The fund manager names her best investment, her biggest money weakness, and recalls a junior doctor turned wedding singer.
Laura Foll is a fund manager at Janus Henderson. After a degree at the London School of Economics, she joined Henderson in 2009 as part of the graduate scheme and now co-manages Janus Henderson UK Equity Income & Growth, Lowland Investment Company, and Henderson Opportunities Trust. Laura is a regular guest on BBC Radio 4’s Today programme and BBC News.
Growing up, what did you learn about money?
My Dad was very good with spreadsheets, particularly a budget spreadsheet. Every single item was budgeted for and the biggest lesson I learned was to live within your means. I haven’t inherited his skill for budgeting for every single thing but it has taught me the importance of having a budget so that you can save, and have a buffer in case you run into difficulty.
There was no formal financial education at the school I attended in Reading, although we were taught how to sign a cheque. The lack of financial education in schools is a bit of a bugbear of mine. Janus Henderson works with a charity called RedSTART and school pupils come into our office and, depending on their age, we teach them about credit card debt, for example. We’re trying to help fill the gap left by a lack of financial education.

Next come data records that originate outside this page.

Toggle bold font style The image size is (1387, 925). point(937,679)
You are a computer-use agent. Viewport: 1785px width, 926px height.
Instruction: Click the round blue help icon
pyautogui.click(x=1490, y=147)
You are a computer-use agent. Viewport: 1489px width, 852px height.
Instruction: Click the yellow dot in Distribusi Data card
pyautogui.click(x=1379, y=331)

Who takes care of the money in your house?
It’s a 50:50 split between my husband and me. It’s divided along the lines of what we care about. For example, he negotiates with Sky about getting Sky Sports, although somehow I’ve ended up looking after the car insurance.

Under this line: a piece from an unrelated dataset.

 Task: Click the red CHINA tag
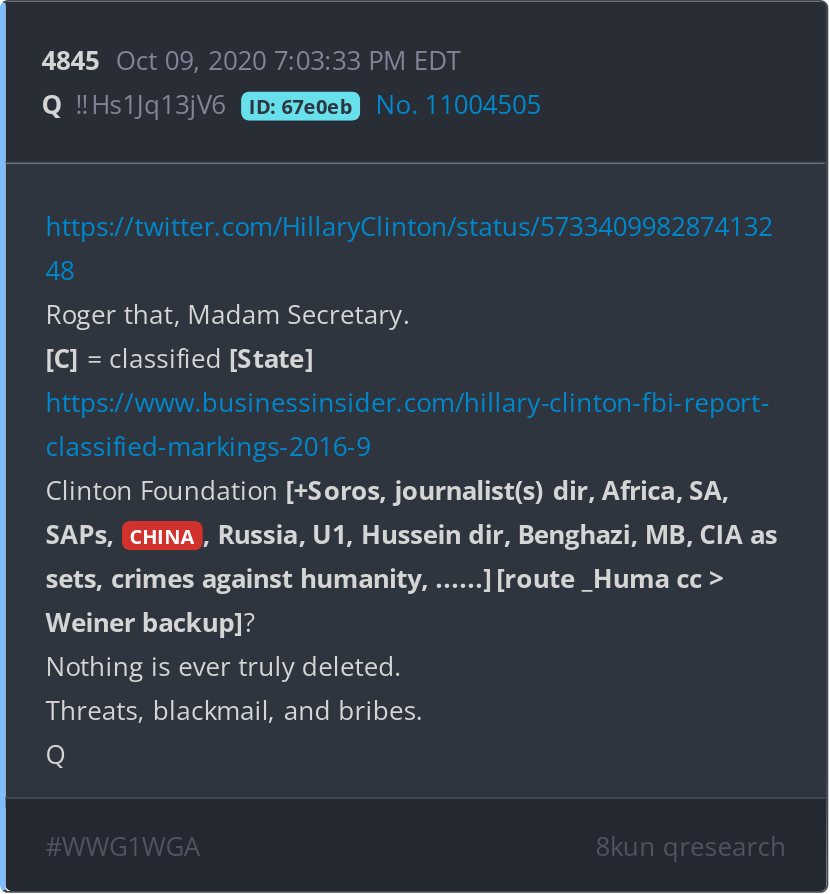click(162, 536)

What was your first investment?
As a fund manager at Janus Henderson, the first thing that went into Lowland Investment Company on my recommendation in 2012 was pharmaceutical giant AstraZeneca. It was in the doldrums and everyone thought that the company hadn’t spent enough on research and development and was focusing too much on returning cash to shareholders. Then, a new management team came in and really focused on R&D. We’ve held AstraZeneca ever since, although we’ve taken profit along the way.

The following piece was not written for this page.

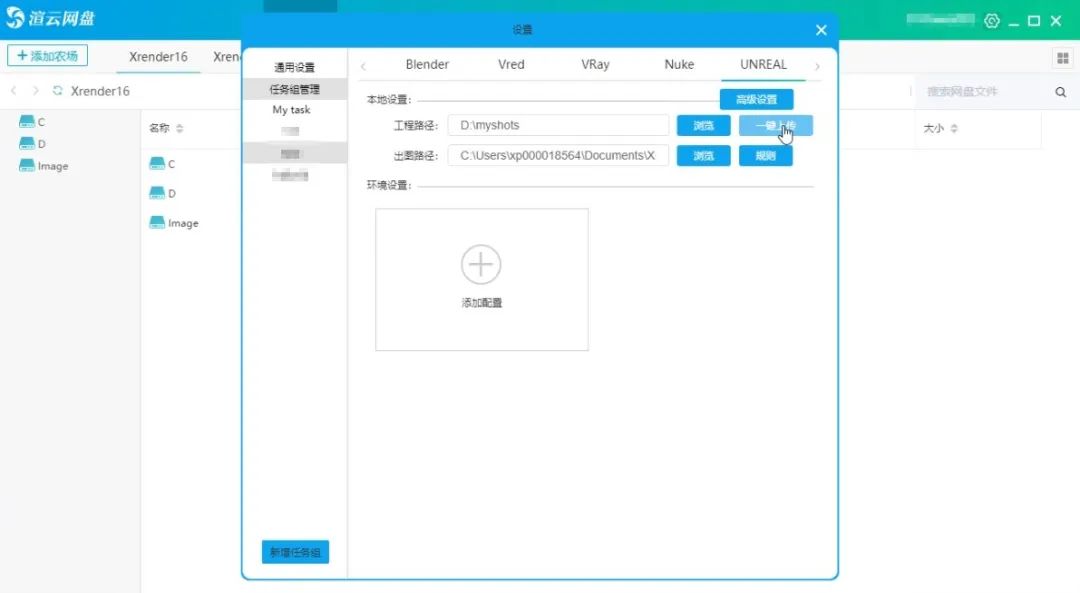Switch to the Nuke tab

tap(679, 64)
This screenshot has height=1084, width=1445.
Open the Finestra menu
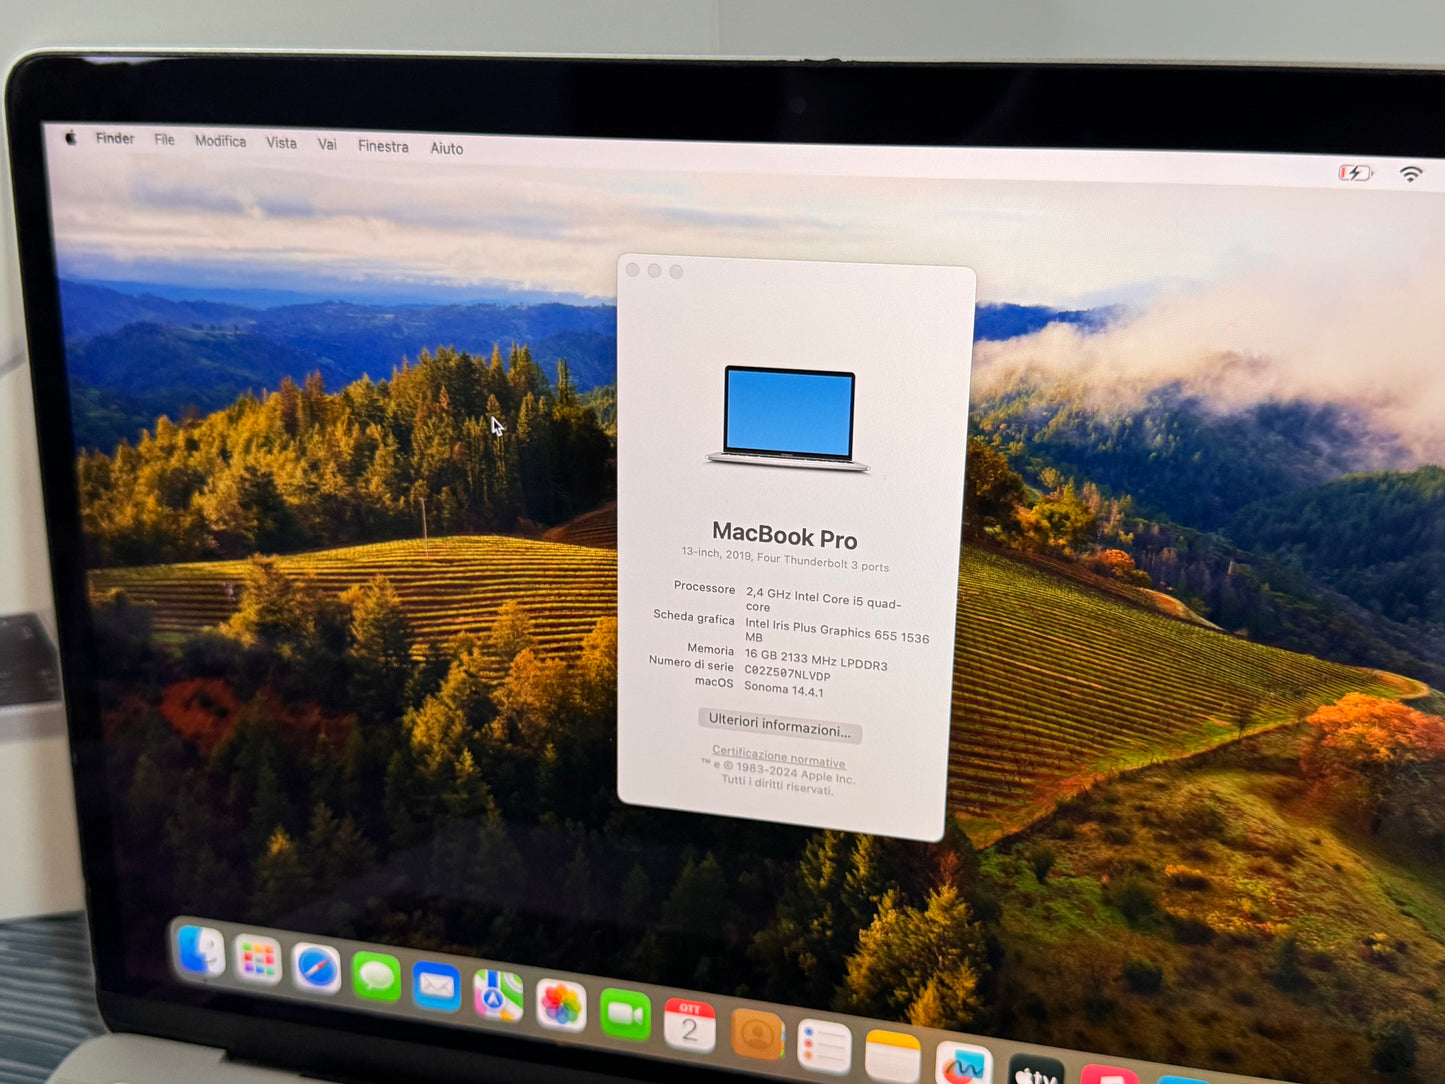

What was your best investment?
A relatively recent one for Henderson Opportunities Trust called Keystone Law. It’s quite a small company whose software system allows lawyers to work anywhere they want, including from home. Keystone take 25% of what the lawyers bill, while the lawyers take 75%. My husband was a lawyer and I got the sense that a lot of lawyers didn’t particularly like their jobs. The working culture was hard and there was a desire among a subset of lawyers to have more freedom and the transparency to know that they would receive the sum that they had billed for. Keystone floated in 2017 for about £1.60, and it’s now about £5. It’s been a good investment in a relatively short period of time.
And your worst investment?
An example from the Janus Henderson UK Equity Income & Growth fund is Cupid, a company which no longer exists. They ran dating websites, including uniformdating.com, but the business model was based on people paying to join. When Tinder and others arrived, the model was redundant.
What’s the best thing about your job?
Meeting the management of so many different companies; it’s such a privilege. Pharmaceuticals and drug development are fascinating, for example. The first company that I covered was a salmon farming firm, and I remember learning lots of related facts about fish, which confused my friends who thought I’d gone to work in finance.
And the worst?
When things go wrong. It’s quite rare in other jobs, after you have put in a lot of effort and hard work, to be hit by something that you couldn’t have seen coming. It can be both frustrating and disheartening.
If you could change only one thing about the industry you work in, what would it be?
How inaccessible we make ourselves as an industry. We are shooting ourselves in the foot and distancing ourselves from the public by using too many acronyms. When I first began working in the industry, I kept a little book of acronyms with definitions. For an ordinary, time-pressed person trying to work out which fund to buy, I expect all the jargon puts them off.
If you had to save money, what could you do without?
Buying nice clothes for my two-year-old daughter. I think that buying things for your children is a weakness that many parents can relate to.
What financial advice would you give your younger self?
Because I was taught to be very cautious while I was growing up, I didn’t start investing in equities for myself until my mid-twenties. Before that I had everything in cash.
What do you do for fun?
I relax by walking my Labradoodle, and I have two sisters who also live in London who I get to see often. I’m lucky in that a lot of school friends have moved to London over the years, and I enjoy socialising with them.
In another life I would be a…
Doctor. I studied science A-levels and economics, so I could have gone down this route. However, I have a friend who is still doing her training, and while medicine is an incredibly worthwhile career, you get moved all around the country, so have very little stability in terms of where you are living, plus there’s all those night shifts. This is all covered in the book by former NHS doctor and comedian Adam Kay, This Is Going to Hurt. Before he wrote his book, Adam, who is a family friend, sang at my wedding. His amusing but cheeky songs raised some eyebrows among a few guests.